10 Tips for Call Centers to Weather the Challenging Economy

Thrive, don’t just survive!
By Chuck Ciarlo, CEO of Monet Software, Inc.

In these challenging economic times, every call and every dollar count. We established a list of tips to keep your call center running efficiently, keep service levels increasing, and your customer base and revenues growing. We would like to share this checklist with you and hope it proves to be useful in your daily call center operations.

1. Implement a flexible shift model

As we all know, the number of calls and the arrival patterns vary from day to day. Despite this, starting times, lunch breaks, end times, etc. are often fixed over the week, resulting either in overstaffing or understaffing. That’s why more and more call centers switch from a fixed to a flexible shift model. Here is how to get started:
Gradually implement a flexible shift model by introducing it to some of your agents (existing and/or new hires) first, and over time move the whole center to a flexible shift model. This change can increase your service levels by 1 to 2 percent, and result in a similar percentage of savings in personnel costs.

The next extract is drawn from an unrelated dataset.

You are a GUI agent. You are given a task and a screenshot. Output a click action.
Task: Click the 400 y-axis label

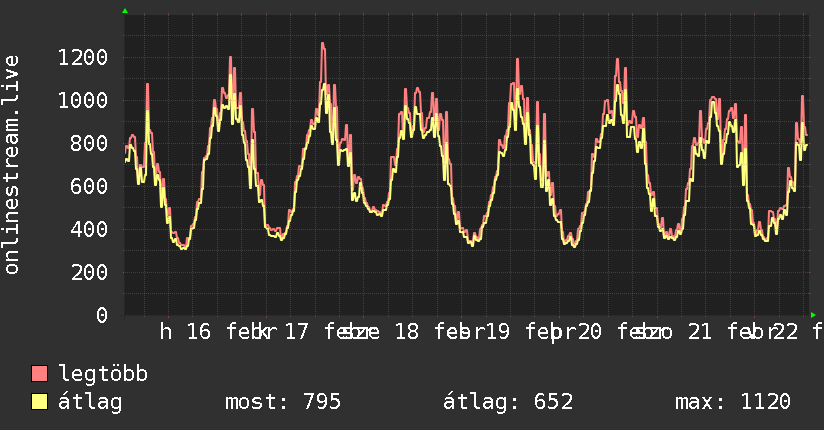[88, 229]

2. Keep track of your shrinkage

Many companies underestimate the sheer volume of shrinkage (paid time but not available for calls). For example, in a 30 agent contact center, 20 minutes shrinkage per agent equates to 10 hours per day in shrinkage. Based on agent costs of $15 per hour, you are losing $150 per day or $39,000 per year. While it is not possible to recover all lost time, imagine you can reduce shrinkage from 20 to 10 minutes, resulting in almost $20,000 savings alone, plus improved service levels. Here is how you can reduce shrinkage:
• Better match call volume with agent availability through a flexible shift model (see #1)
• Increase forecast and schedule accuracy by including additional parameters (see # 6)
• Monitor and improve schedule adherence (see #3)

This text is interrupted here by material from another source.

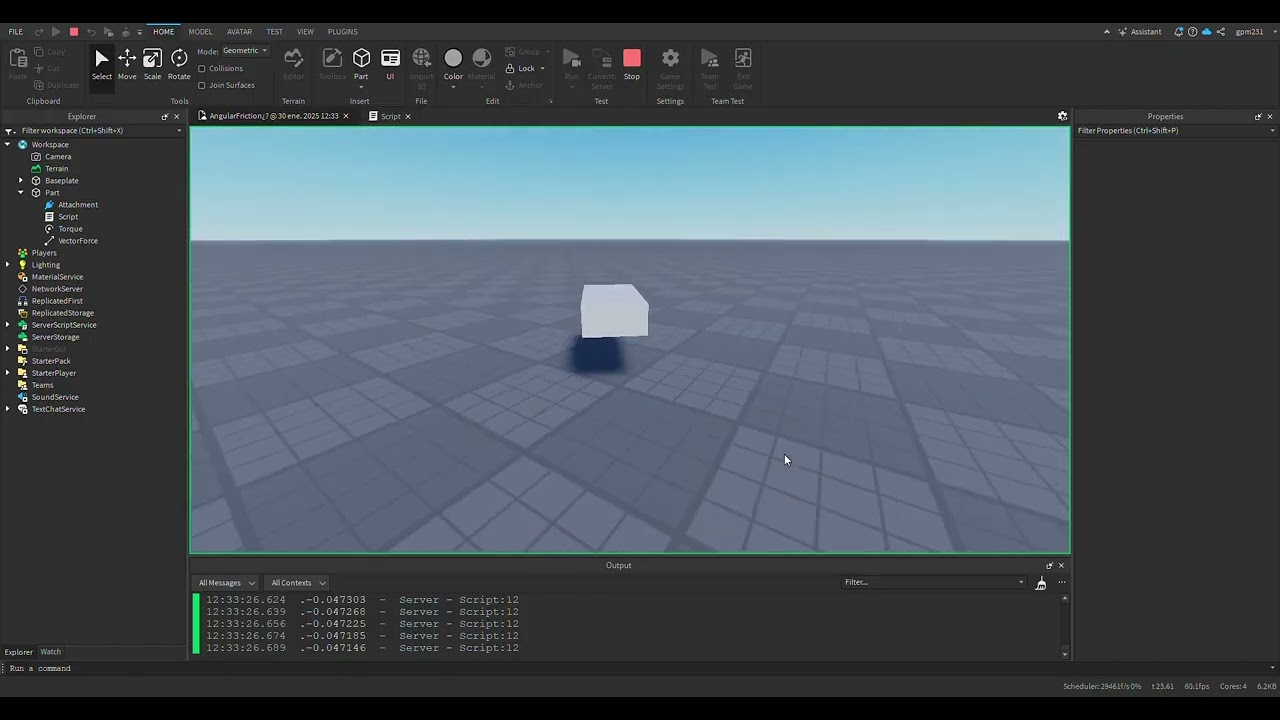Toggle the Join Surfaces checkbox

tap(202, 85)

3. Monitor schedule adherence

Once you produce optimized schedules, it will be important for agents to stay on schedule, taking their breaks and lunches on time and returning on time. Here is how to improve schedule adherence:
• Inform and Educate: Agents need to understand the relevance of schedule adherence, how a mere 10 minutes here and there impacts other agents and the entire call center performance.
• Measure and Manage: Measure and track adherence in real-time using workforce management tools and run regular reports. Share these adherence reports with your agents and discuss how they are doing.
• Provide Incentives: Reward agents that adhere to their schedule (95% target) through recognition within the team and tie bonuses to good scores. It is also critical that all agents are aware of the consequences for out-of-adherence behavior.


4. Cross-train agents

If you have agents trained to handle multiple skills and use skill-based routing, you can reduce the number of agents needed to handle your call volume. The productivity gain from giving each agent two skills can easily be 10-15%. The importance of multi-skilled agents is that they form overlapping groups. For example, having one group that can handle calls type A and B while another group takes calls type C and D, can be substantially improved by adding a group that is able to handle calls type B and C (or one of the other three combinations). This model provides a lot of flexibility that is especially useful in times of fewer resources and changing call volumes and patterns.

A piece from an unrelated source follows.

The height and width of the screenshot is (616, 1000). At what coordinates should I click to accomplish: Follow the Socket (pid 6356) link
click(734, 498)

5. Compare ACD logon time to time-clock entries

In our discussion about reducing shrinkage and improving adherence we discovered various ways of improving overall call center performance. Related to this discussion is the topic of ACD logon time. You need to make sure agents are logged in and ready for calls coordinating with the clock time.


6. Smarter scheduling

A schedule driven by forecast and basic agent requirement might work, but won’t boost performance and productivity. When developing your schedule, you should also consider the following elements:
• Include all agent activities: Make sure to include breaks, multiple skills of agents, training, time-off, and a realistic buffer for shrinkage into your schedule.
• Rank your agents: You can rank agents according to call completion time, call per hour or other performance measures including sales and order size.
• Match personality and team: Studies have shown that a good relationship with colleagues drives motivation and performance in call centers. Your schedule should leverage this by teaming up the “right people”.


7. Keep top talent on your team

Accommodate scheduling needs and provide schedule visibility to your call center team members. Top agents will be more likely to stay loyal and productive because of their understanding of how their requirements and your schedule can match up.


8. “Check out” your spreadsheets

Call centers that still use spreadsheets to manage their workforce pay dearly every day due to inefficient schedules, overstaffing or missed service levels. Spreadsheets might work for 5 to 20 agents based on a fixed shift model. If you are serious about realizing the benefits of a flexible shift model, reduce shrinkage and improve and track schedule adherence you need a more flexible and accurate call forecasting and scheduling solution. Here is what you should look out for when evaluating WFM (workforce management) solutions:
• Ease-of-use: Using a WFM solution should be easier and faster not harder
• Complete functionality: Forecasting, flexible scheduling, roster, intra-day management, reporting, agent collaboration and real-time adherence
• Time-to-implement: Get a realistic picture of how long it takes to go live
• Cost: Compare total-cost-of-ownership including purchasing, implementation, internal costs, operations and upgrade and maintenance costs when comparing offerings.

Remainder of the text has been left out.